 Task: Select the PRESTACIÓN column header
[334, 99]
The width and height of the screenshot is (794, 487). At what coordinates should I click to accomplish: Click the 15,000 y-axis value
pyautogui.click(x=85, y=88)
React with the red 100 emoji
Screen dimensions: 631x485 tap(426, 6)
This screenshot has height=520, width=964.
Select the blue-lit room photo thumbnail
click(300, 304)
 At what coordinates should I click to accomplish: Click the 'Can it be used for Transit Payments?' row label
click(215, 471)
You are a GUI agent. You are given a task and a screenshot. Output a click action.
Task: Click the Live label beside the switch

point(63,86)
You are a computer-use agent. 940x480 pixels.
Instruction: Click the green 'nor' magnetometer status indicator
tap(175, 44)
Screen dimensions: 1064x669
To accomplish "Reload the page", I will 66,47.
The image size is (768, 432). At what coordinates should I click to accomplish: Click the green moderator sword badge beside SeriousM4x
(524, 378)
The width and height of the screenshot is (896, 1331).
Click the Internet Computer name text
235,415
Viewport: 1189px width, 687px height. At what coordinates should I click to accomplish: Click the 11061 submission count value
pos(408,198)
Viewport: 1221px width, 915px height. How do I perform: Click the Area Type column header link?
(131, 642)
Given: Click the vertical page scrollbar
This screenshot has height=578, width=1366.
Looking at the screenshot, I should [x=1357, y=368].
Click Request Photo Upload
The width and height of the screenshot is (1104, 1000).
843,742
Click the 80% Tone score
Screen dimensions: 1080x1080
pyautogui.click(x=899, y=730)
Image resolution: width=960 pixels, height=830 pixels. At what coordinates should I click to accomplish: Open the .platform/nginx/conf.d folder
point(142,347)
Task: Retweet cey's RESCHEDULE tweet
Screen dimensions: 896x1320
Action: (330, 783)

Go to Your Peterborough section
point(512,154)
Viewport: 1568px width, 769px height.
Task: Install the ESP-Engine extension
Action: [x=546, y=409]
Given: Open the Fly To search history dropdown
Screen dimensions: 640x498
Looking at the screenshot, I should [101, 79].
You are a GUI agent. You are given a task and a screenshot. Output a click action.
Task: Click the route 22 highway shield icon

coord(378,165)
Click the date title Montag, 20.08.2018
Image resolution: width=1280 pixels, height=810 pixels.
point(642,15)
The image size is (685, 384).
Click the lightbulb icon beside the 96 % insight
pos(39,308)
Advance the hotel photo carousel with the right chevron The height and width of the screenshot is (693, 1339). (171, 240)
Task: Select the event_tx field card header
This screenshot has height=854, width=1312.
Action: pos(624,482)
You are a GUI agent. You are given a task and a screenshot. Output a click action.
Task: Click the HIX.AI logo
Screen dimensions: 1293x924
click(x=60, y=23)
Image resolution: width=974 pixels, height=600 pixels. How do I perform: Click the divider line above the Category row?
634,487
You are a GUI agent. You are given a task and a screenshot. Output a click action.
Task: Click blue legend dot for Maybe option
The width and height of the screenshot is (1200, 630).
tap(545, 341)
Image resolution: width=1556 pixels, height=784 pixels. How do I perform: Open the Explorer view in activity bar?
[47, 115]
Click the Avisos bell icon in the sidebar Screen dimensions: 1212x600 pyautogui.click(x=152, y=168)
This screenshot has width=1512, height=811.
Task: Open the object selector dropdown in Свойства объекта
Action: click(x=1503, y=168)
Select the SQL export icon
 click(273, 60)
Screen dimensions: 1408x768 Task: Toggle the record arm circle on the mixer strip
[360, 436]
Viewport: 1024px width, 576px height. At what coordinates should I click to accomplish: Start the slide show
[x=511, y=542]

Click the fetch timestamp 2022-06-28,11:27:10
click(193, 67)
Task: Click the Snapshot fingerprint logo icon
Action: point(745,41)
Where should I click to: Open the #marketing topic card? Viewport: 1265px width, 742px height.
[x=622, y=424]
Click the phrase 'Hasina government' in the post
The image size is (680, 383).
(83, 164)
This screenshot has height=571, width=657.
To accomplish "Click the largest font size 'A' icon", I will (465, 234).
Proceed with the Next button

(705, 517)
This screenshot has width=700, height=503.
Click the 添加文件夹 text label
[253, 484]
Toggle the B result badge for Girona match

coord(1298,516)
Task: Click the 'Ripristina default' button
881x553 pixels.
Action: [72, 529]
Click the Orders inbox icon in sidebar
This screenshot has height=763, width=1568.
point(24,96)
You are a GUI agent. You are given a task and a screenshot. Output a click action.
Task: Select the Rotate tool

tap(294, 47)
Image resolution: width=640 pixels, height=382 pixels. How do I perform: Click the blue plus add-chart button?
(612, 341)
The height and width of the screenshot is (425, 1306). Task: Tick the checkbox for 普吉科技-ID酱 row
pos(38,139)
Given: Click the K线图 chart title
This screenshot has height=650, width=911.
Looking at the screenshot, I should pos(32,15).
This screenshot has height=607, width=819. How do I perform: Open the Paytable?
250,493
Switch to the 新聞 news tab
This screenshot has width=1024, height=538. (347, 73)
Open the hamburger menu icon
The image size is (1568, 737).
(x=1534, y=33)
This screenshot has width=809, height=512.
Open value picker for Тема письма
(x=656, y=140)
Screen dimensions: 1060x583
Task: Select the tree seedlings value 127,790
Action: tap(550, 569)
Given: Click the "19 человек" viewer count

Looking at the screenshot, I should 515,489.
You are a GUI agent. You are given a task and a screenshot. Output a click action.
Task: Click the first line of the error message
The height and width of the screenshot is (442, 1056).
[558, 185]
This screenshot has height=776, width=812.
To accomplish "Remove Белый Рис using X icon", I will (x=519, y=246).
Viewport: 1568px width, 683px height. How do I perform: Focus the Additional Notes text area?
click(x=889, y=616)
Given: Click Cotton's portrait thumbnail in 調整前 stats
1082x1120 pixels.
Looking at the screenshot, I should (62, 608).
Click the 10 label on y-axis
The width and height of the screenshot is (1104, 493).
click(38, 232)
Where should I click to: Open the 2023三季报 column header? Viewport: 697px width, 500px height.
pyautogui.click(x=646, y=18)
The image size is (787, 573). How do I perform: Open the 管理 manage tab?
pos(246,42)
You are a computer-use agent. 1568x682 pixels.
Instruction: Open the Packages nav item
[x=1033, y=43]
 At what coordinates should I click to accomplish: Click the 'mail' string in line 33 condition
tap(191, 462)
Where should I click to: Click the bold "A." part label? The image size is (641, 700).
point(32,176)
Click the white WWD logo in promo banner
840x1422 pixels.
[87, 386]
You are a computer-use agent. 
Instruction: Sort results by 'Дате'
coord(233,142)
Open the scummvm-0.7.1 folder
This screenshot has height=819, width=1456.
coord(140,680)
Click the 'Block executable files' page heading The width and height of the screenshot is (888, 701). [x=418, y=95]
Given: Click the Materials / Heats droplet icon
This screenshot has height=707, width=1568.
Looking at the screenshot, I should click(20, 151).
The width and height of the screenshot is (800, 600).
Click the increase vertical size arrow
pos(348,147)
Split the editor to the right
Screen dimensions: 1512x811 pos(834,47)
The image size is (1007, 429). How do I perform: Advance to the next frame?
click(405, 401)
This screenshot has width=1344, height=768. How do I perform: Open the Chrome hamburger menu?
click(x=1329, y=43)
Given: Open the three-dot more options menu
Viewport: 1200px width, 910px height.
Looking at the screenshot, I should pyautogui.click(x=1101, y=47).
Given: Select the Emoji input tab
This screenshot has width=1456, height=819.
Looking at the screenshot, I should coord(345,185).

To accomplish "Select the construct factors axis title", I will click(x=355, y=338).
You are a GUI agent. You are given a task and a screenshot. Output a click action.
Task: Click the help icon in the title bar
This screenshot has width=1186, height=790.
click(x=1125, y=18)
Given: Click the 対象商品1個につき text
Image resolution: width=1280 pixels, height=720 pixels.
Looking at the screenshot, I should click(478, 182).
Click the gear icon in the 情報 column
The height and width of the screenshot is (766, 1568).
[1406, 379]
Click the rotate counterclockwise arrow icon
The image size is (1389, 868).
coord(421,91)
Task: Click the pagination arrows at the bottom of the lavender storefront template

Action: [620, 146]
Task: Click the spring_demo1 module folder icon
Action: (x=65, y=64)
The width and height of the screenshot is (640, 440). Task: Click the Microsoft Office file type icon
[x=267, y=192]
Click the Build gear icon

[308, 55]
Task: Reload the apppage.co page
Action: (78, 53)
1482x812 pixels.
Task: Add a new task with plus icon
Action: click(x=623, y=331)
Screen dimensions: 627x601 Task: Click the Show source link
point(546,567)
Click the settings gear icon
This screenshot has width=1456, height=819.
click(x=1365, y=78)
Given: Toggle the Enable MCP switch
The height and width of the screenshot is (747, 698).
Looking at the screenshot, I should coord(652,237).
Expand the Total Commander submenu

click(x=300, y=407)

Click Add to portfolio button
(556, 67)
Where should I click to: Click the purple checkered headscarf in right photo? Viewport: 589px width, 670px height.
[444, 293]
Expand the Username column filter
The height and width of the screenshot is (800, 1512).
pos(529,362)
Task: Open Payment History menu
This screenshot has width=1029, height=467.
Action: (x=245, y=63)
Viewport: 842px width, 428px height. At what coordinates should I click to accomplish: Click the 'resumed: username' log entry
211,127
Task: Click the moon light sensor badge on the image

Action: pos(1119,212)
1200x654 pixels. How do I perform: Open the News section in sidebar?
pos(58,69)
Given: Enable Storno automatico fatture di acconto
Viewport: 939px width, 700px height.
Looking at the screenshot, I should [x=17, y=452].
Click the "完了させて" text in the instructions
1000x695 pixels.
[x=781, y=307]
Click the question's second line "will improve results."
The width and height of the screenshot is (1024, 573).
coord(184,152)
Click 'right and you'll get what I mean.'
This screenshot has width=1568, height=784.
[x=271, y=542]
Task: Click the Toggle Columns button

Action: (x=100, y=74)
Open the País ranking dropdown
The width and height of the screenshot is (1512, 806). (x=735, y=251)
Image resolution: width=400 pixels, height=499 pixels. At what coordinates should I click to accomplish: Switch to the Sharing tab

* **Problem description**:
Of the lines above, output exactly those from the line bearing "Viewport: 1568px width, 683px" through the line bearing "Open the scummvm-0.7.1 folder", inclusive.

* **Response below**:
Viewport: 1568px width, 683px height. How do I perform: Focus the Additional Notes text area?
click(x=889, y=616)
Given: Click Cotton's portrait thumbnail in 調整前 stats
1082x1120 pixels.
Looking at the screenshot, I should (62, 608).
Click the 10 label on y-axis
The width and height of the screenshot is (1104, 493).
click(38, 232)
Where should I click to: Open the 2023三季报 column header? Viewport: 697px width, 500px height.
pyautogui.click(x=646, y=18)
The image size is (787, 573). How do I perform: Open the 管理 manage tab?
pos(246,42)
You are a computer-use agent. 1568x682 pixels.
Instruction: Open the Packages nav item
[x=1033, y=43]
 At what coordinates should I click to accomplish: Click the 'mail' string in line 33 condition
tap(191, 462)
Where should I click to: Click the bold "A." part label? The image size is (641, 700).
point(32,176)
Click the white WWD logo in promo banner
840x1422 pixels.
[87, 386]
You are a computer-use agent. 
Instruction: Sort results by 'Дате'
coord(233,142)
Open the scummvm-0.7.1 folder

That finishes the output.